Task brief
Although the records contain pictures, only their text should be repeated, exactly as it stands.

Material provided
==============================

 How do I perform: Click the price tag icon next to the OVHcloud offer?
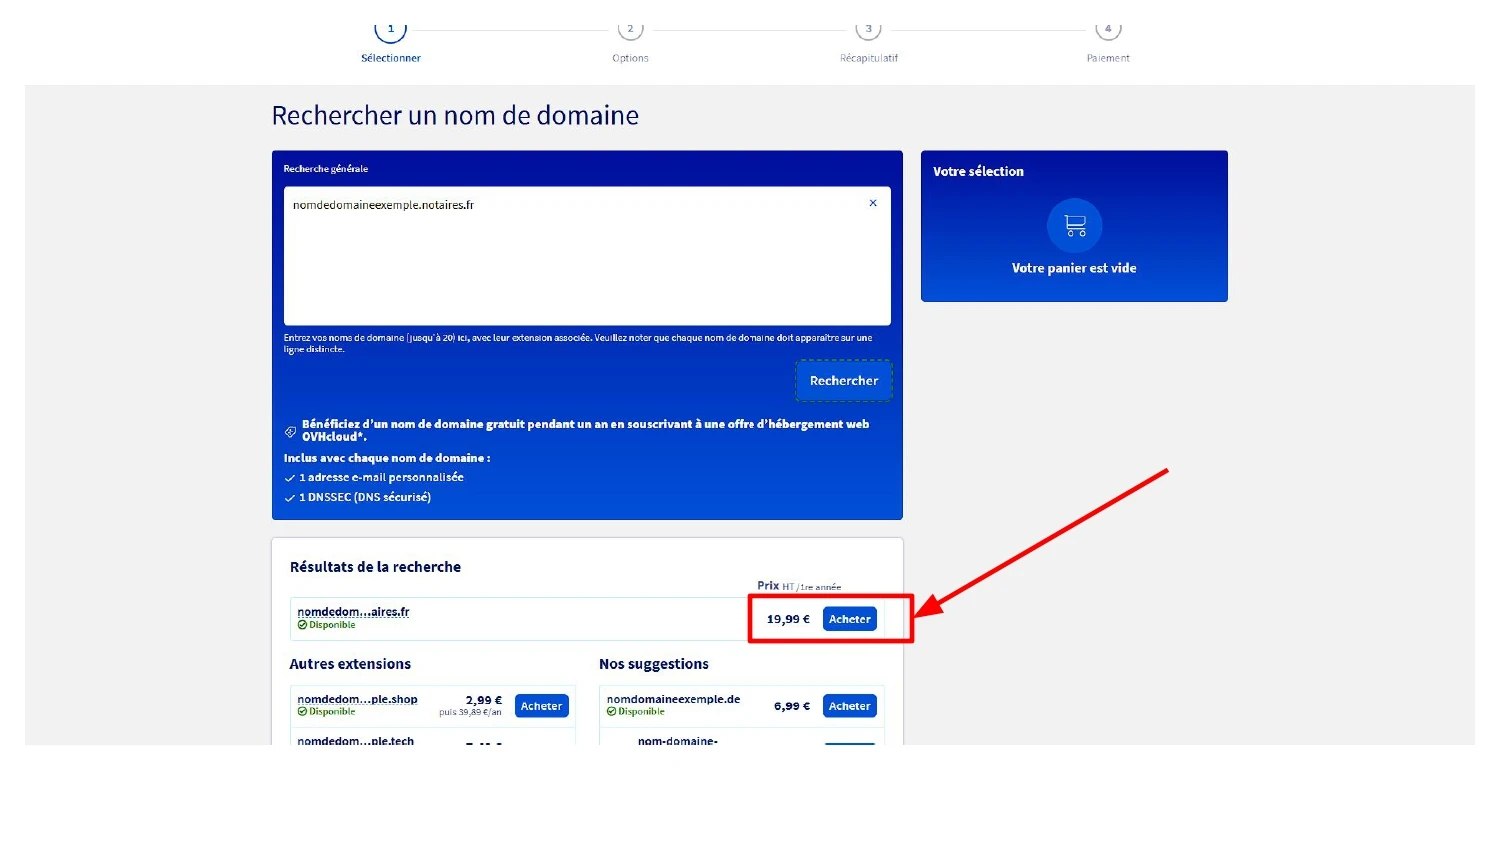[290, 431]
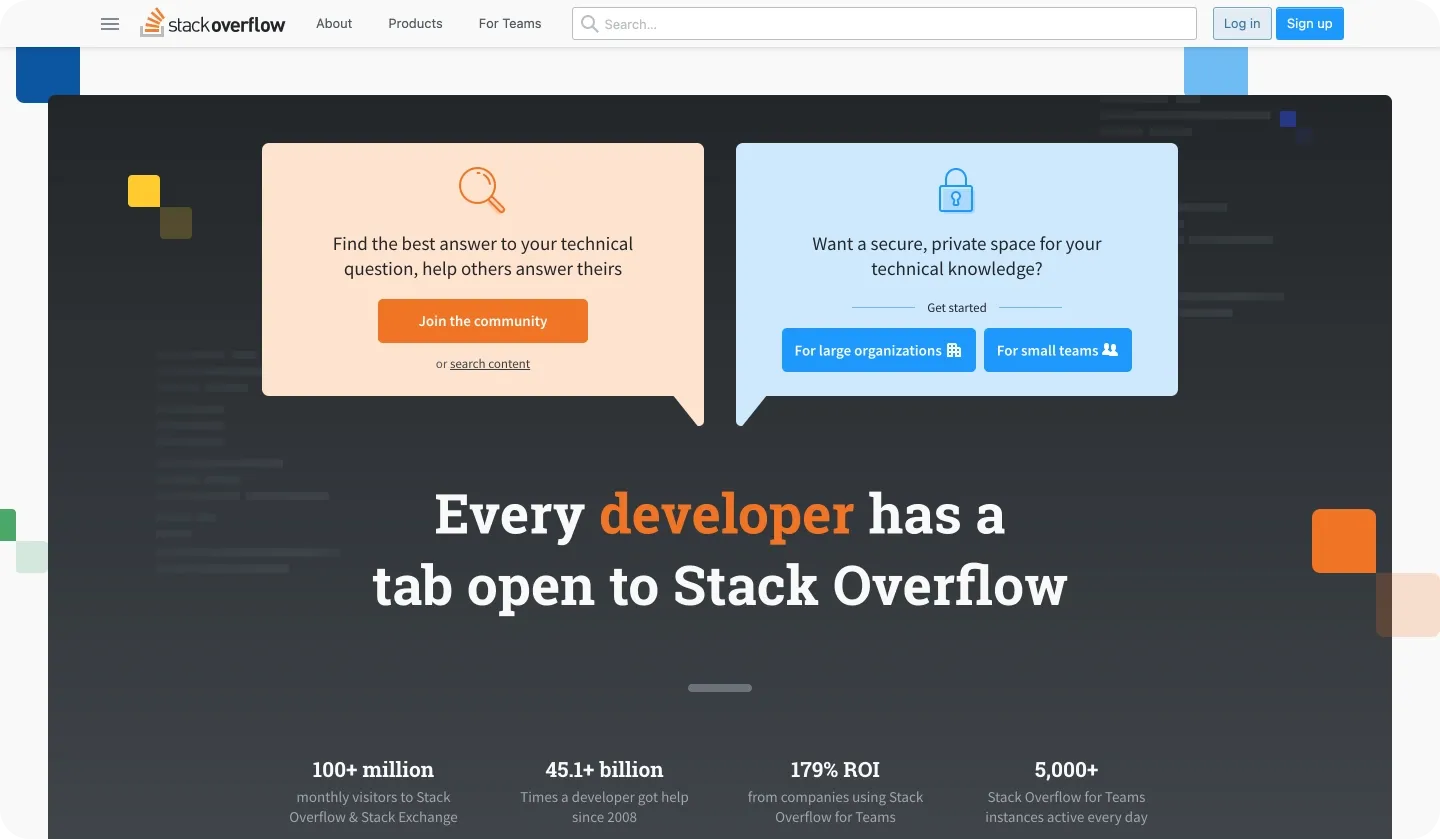The image size is (1440, 839).
Task: Open the search content link
Action: [x=489, y=363]
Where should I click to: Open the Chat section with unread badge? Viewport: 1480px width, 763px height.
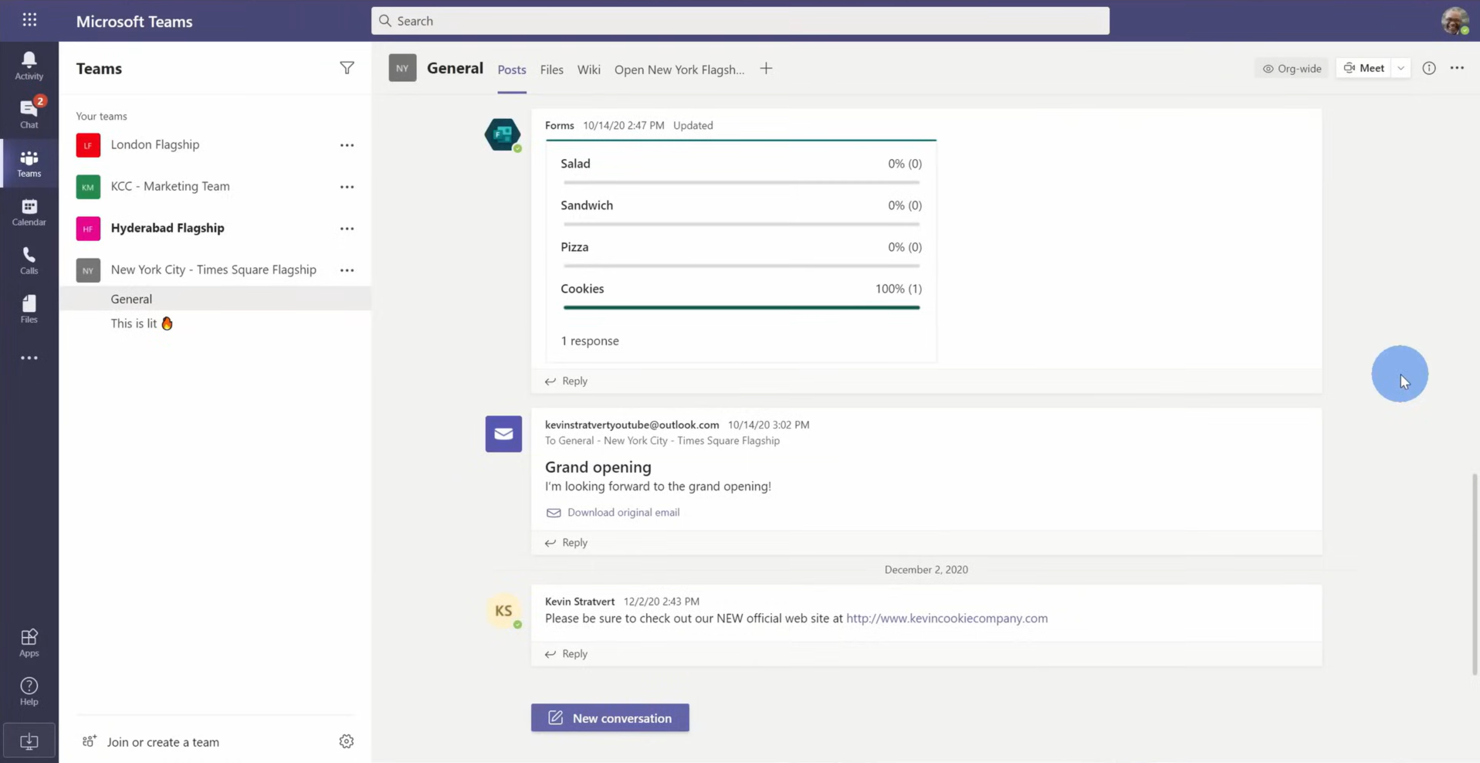(28, 111)
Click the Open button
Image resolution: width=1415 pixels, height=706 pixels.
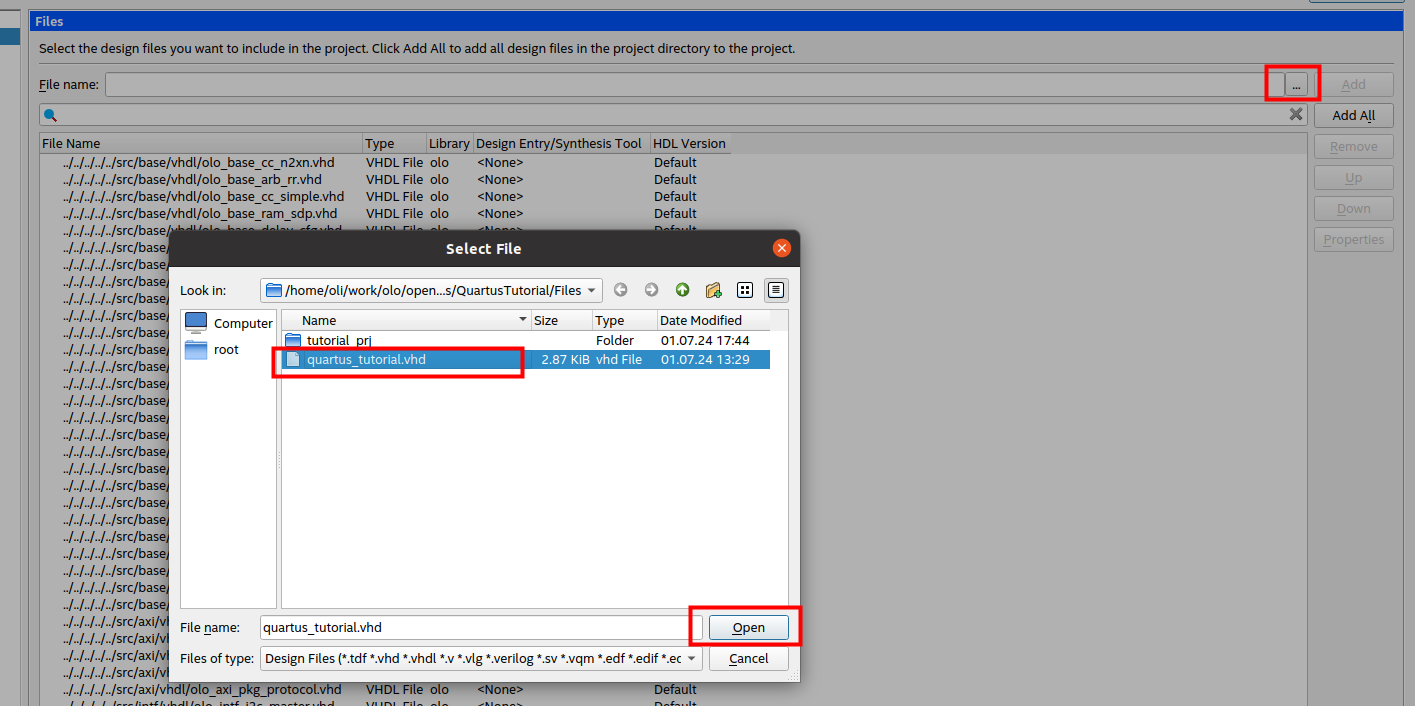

==============================

Result of the task
 How do I perform: Click the price tag icon next to the OVHcloud offer?
[290, 431]
The image size is (1440, 839).
Task: Open the search content link
Action: [x=489, y=363]
Where should I click to: Open the Chat section with unread badge? Viewport: 1480px width, 763px height.
(28, 111)
Click the Open button
Image resolution: width=1415 pixels, height=706 pixels.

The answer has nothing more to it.